The planning process involved extensive consultation with neighbours and the local authority. The proposed lots are unusually shaped, sit adjacent to two heritage-listed properties and carried a requirement that all mature trees be retained. Additionally, a density bonus was applied for to create an undersized lot for a single bedroom dwelling. In response, through intelligent site planning and architectural resolution, the potential is supported for subdivision patterns to provide for communal open space, as well as privacy, for shared experience and utility. Open carports allow sight lines across the length and breadth of the lots, retaining the garden setting of the larger parcel of land, while the disposition of plans at ground level accommodates the retention of trees and provides each dwelling with a private, north-facing garden. The built volumes are shaped in section to minimise overshadowing and open up to the north, and thick walls provide external solar control and internal storage potential. Internal floor areas are modest, but each dwelling has a portion of double-height volume. Officer and Woods stress that ‘all the elements are consistently working really hard’ in this response. The most important qualities of the surplus space become not an additional room, but rather the luxury of additional possibilities and the added life or experiences the buildings afford.
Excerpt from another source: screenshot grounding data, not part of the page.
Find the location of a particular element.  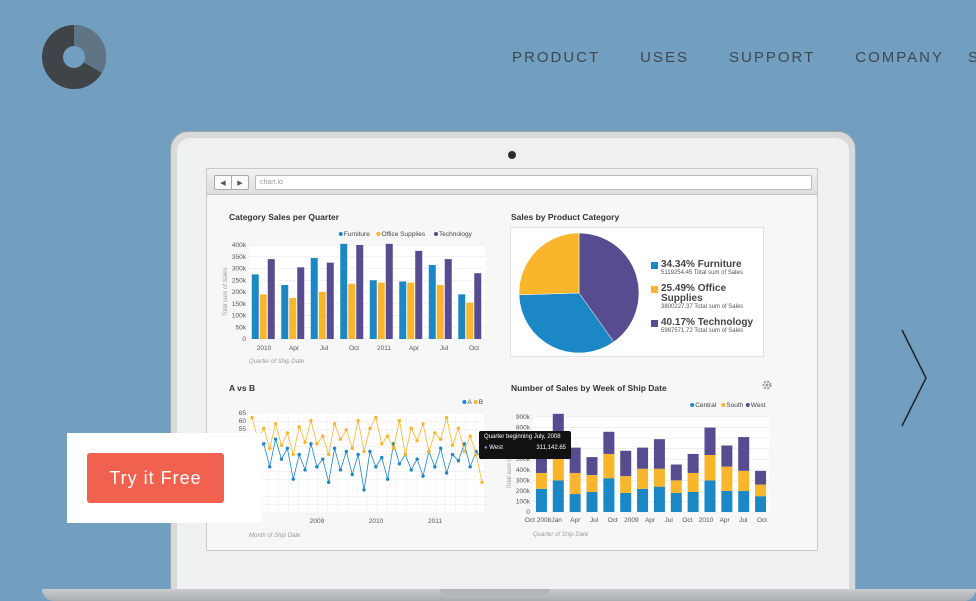

chartio-logo is located at coordinates (74, 57).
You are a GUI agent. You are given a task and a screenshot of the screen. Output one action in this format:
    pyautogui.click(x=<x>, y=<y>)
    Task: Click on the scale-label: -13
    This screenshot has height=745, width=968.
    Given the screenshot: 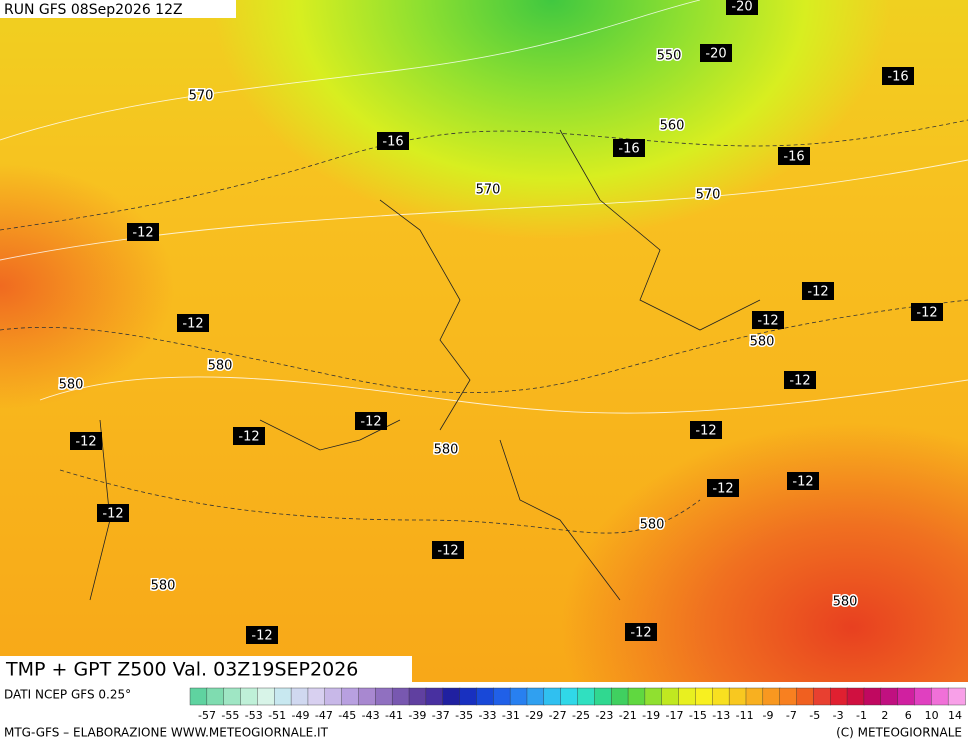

This tendency to interrogate qualities like ‘luxury’ and ‘utility’ also signals that the practice’s trajectory promises to be much more interesting than just an extrapolation of the local references previously mentioned. Far from an introspective localism, their own approach is developing with a keen eye on lessons from elsewhere, not by chasing theoretical trends or mimicking forms but through their receptivity to spatial and professional tactics that can translate effectively to Perth. Their appreciation of Lacaton and Vassal’s work is a case in point. Certain aspects of the French practice resonate strongly with Officer Woods’ own approach, including an emphasis on creative engagement with legal and regulatory aspects of projects; on an economy of means; and on the stretching of budgets to create spaces that, while foregoing niceties of finish and detail, are generous in their possibilities for appropriation.
Jeremy Till has written compellingly on the importance of this understanding of architecture’s possibilities, on its contingent nature, in his book Architecture Depends. He emphasises the importance of architects neither taking for granted received conditions nor retreating to a transcendent, ideal perspective. In every case, he argues, there is a formative context that, no matter how seemingly restrictive, can be transformed. Officer Woods’ negotiation of this kind of productive tension is what makes them worth watching in the future. Chuckling when reminded of Tschumi’s advertisement, and its incitement to find pleasure in the chafing restraints of practice, they put it clearly themselves: ‘Yeah, we enjoy that. We try to find joy in the real.’
1 Bernard Tschumi, Advertisements for Architecture, 1976-1977, www.tschumi.com/projects/19
2 Jeremy Till, Architecture Depends, MIT Press, 2009; see especially chapter 9, ‘Architectural Agency’
Lee Stickells is a senior lecturer in architecture and urban design at the University of Sydney, director of its urban design program, and a co-editor of Architectural Theory Review.